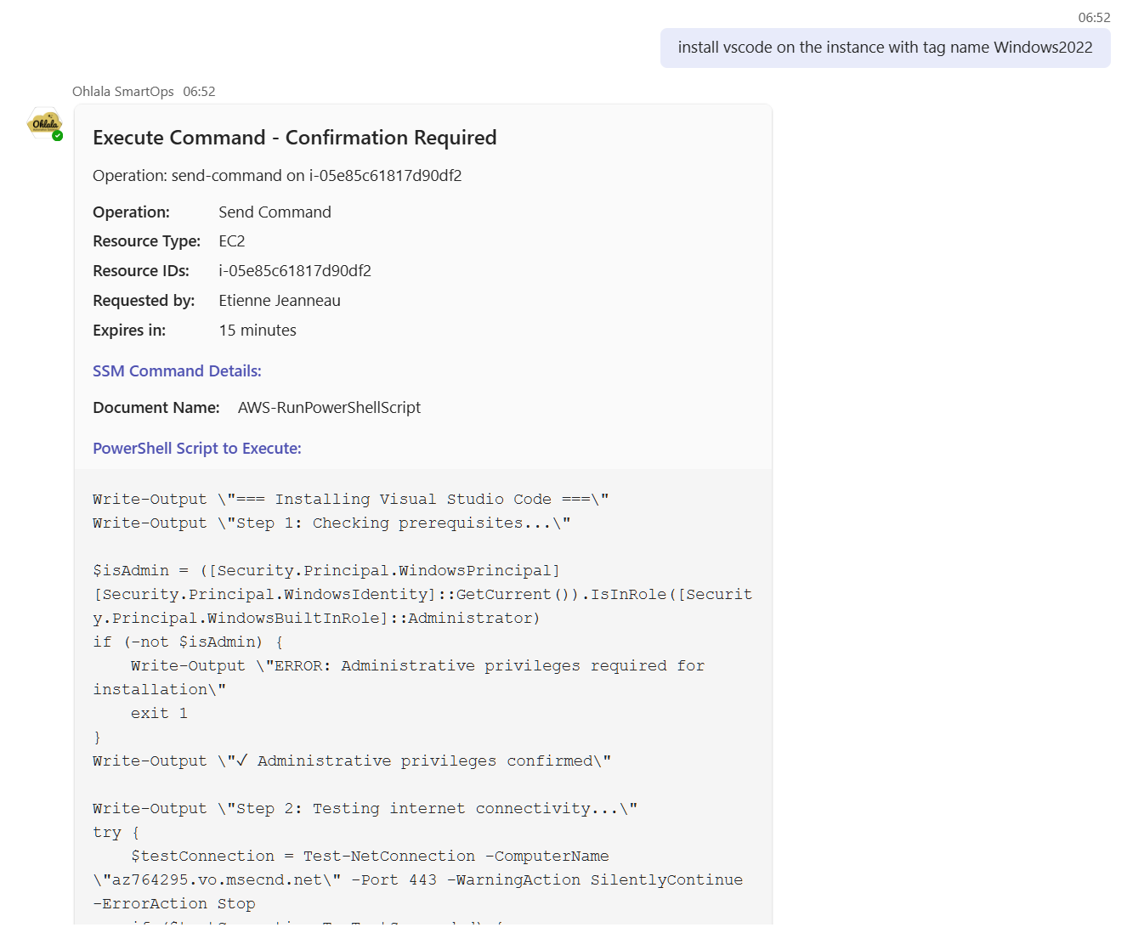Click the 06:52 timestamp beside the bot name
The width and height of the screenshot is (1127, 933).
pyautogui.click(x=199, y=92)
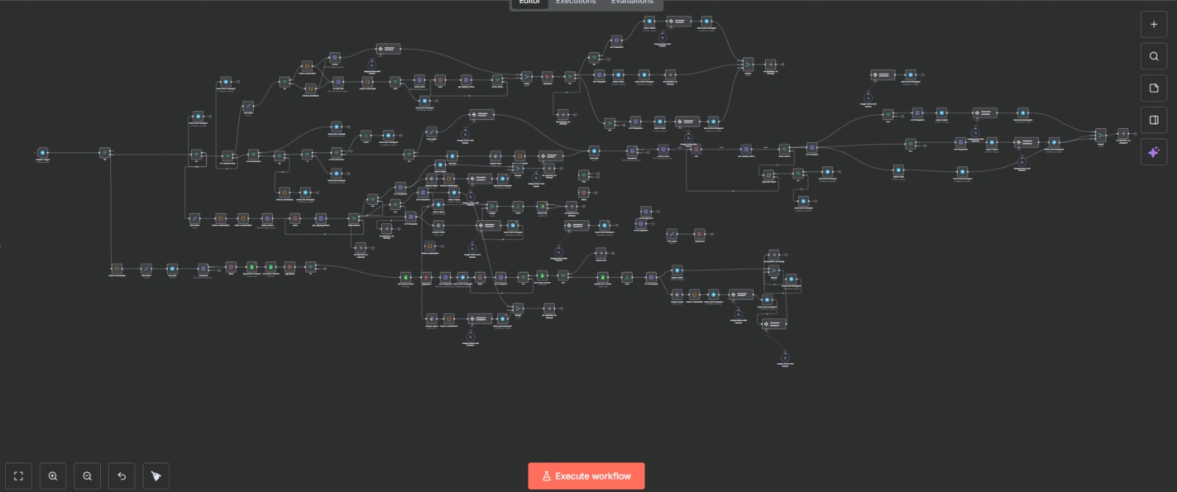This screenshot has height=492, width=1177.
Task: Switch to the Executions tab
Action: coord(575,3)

...

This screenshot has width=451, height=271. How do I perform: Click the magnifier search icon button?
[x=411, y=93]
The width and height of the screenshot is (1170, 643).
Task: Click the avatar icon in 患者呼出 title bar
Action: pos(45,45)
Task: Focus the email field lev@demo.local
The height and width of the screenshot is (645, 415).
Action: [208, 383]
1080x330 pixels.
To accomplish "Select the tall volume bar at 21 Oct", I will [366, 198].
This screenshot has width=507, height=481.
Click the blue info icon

* * *

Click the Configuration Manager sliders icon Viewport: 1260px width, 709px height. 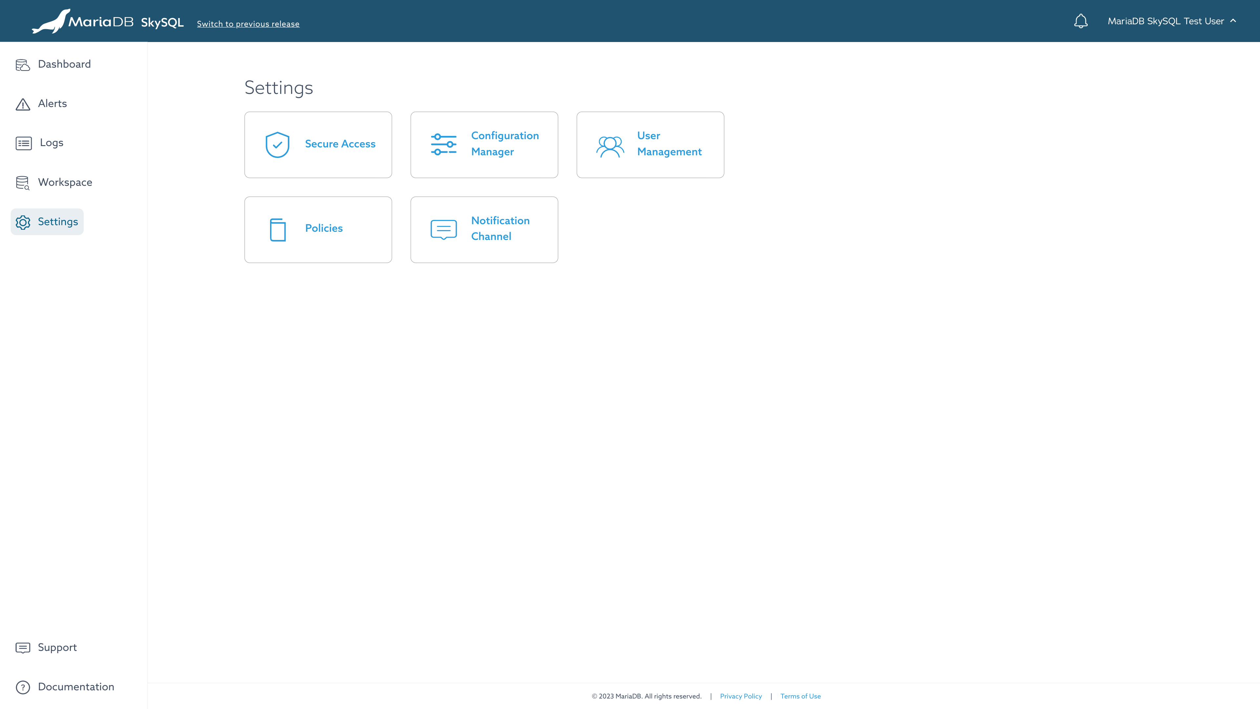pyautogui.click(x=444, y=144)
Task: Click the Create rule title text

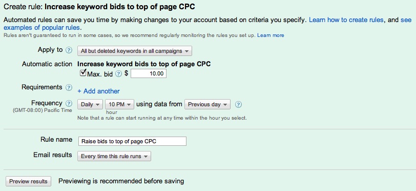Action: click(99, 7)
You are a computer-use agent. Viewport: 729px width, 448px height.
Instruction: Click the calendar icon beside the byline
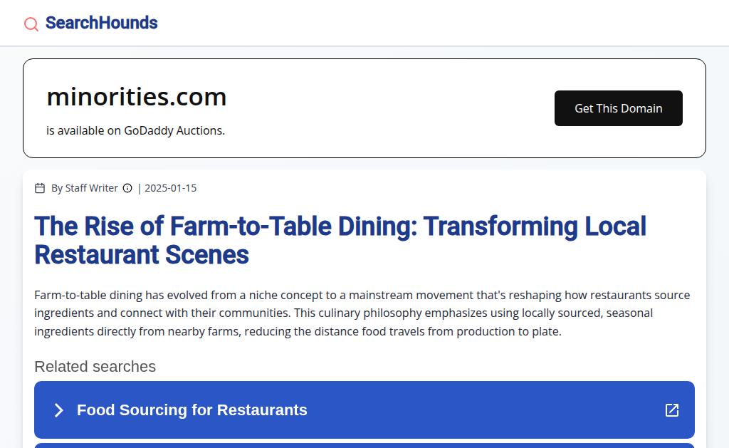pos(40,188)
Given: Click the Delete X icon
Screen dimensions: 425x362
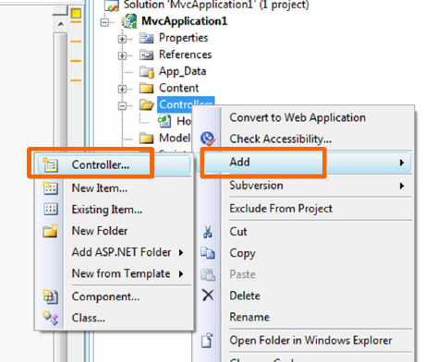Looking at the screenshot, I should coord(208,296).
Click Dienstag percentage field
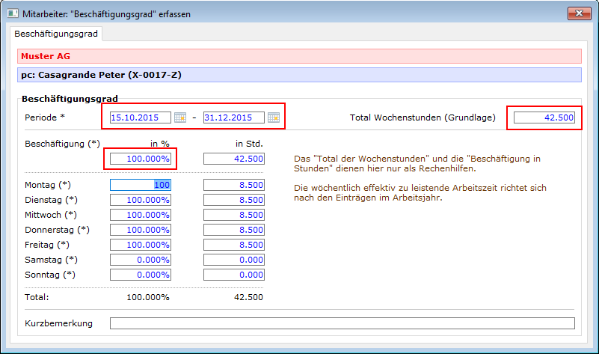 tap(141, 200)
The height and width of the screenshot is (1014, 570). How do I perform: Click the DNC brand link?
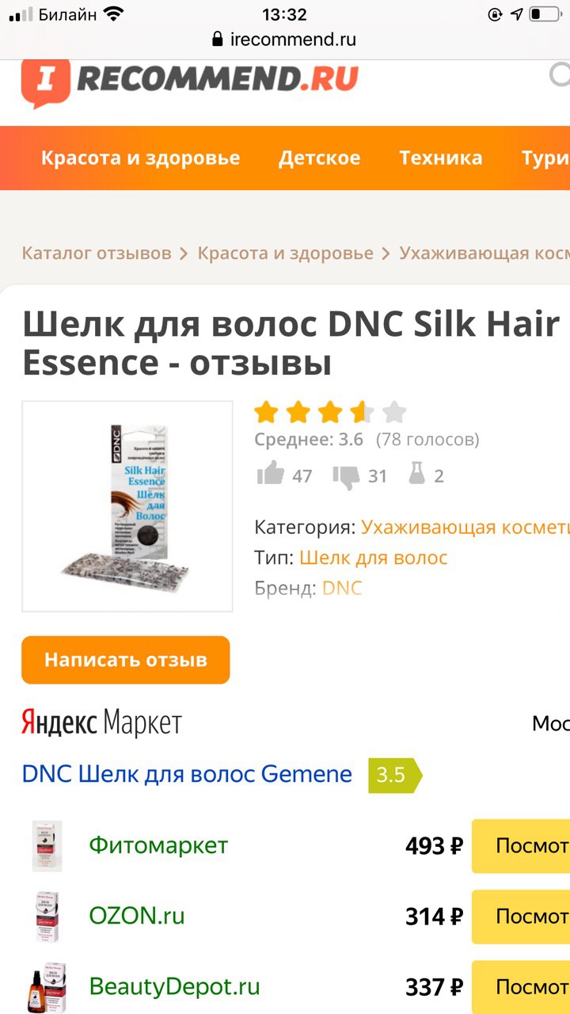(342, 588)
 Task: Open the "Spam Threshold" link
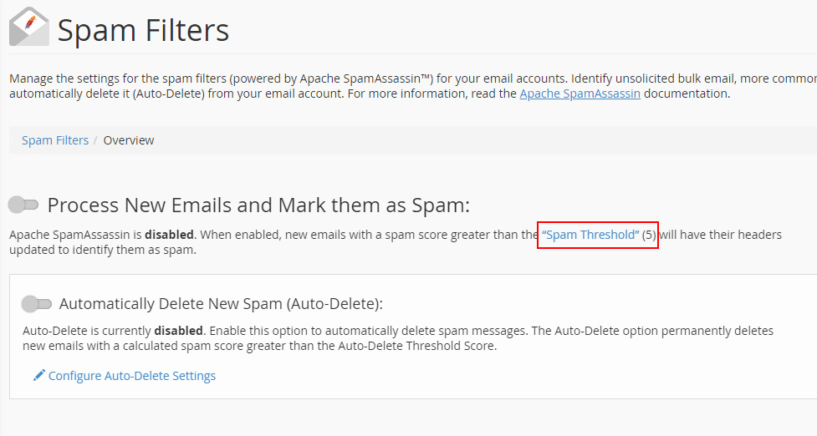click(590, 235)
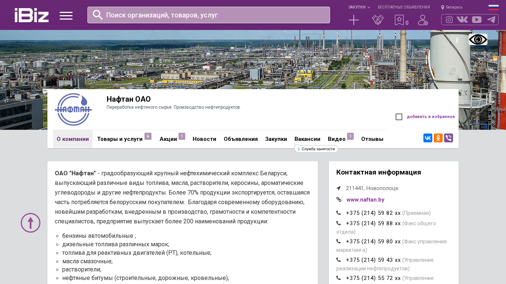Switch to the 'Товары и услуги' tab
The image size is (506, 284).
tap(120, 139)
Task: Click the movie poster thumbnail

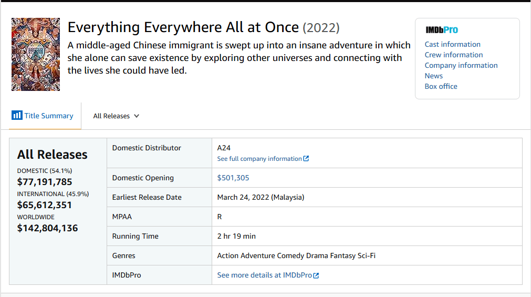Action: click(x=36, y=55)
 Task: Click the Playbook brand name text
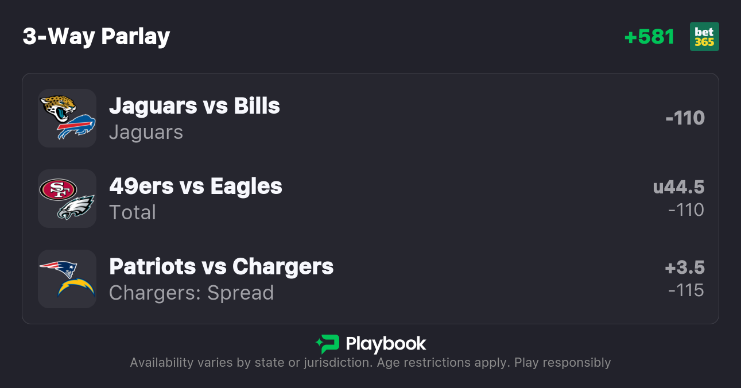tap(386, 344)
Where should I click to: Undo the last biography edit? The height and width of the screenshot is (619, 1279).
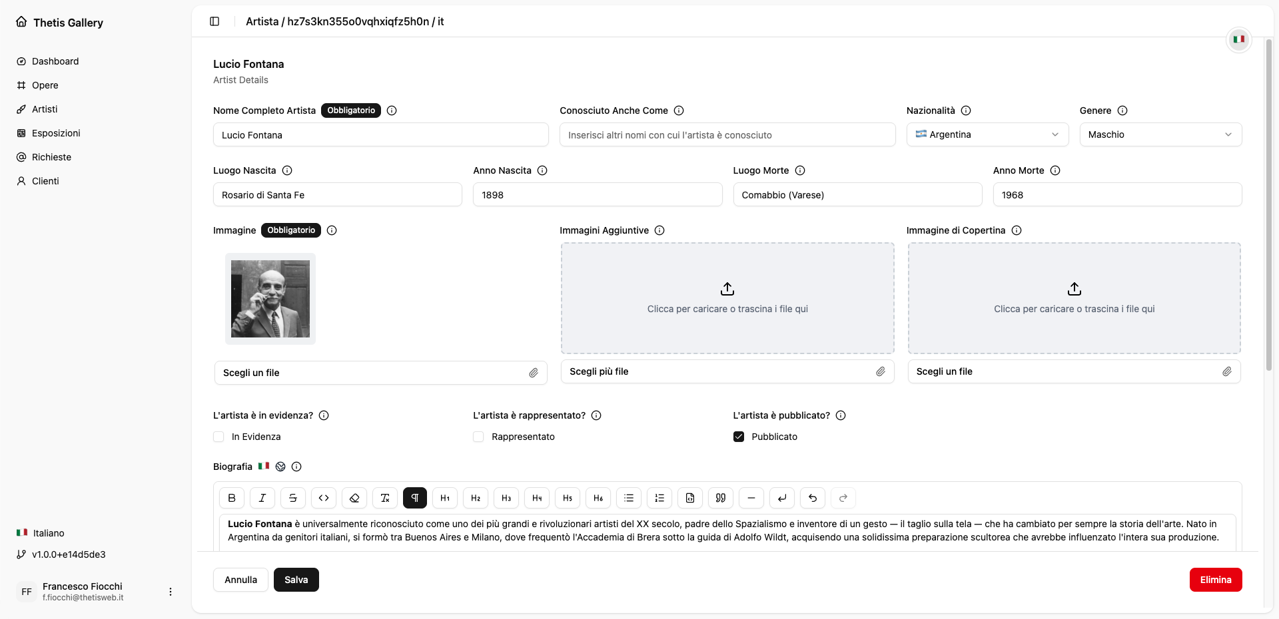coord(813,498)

**Exercise description**. Return a word-for-word copy of the lines above from the one holding "1080x330 pixels." through the one holding "Click the blue info icon", with both of them included and nothing besides.

**Result for this exercise**.
1080x330 pixels.
To accomplish "Select the tall volume bar at 21 Oct", I will [366, 198].
This screenshot has width=507, height=481.
Click the blue info icon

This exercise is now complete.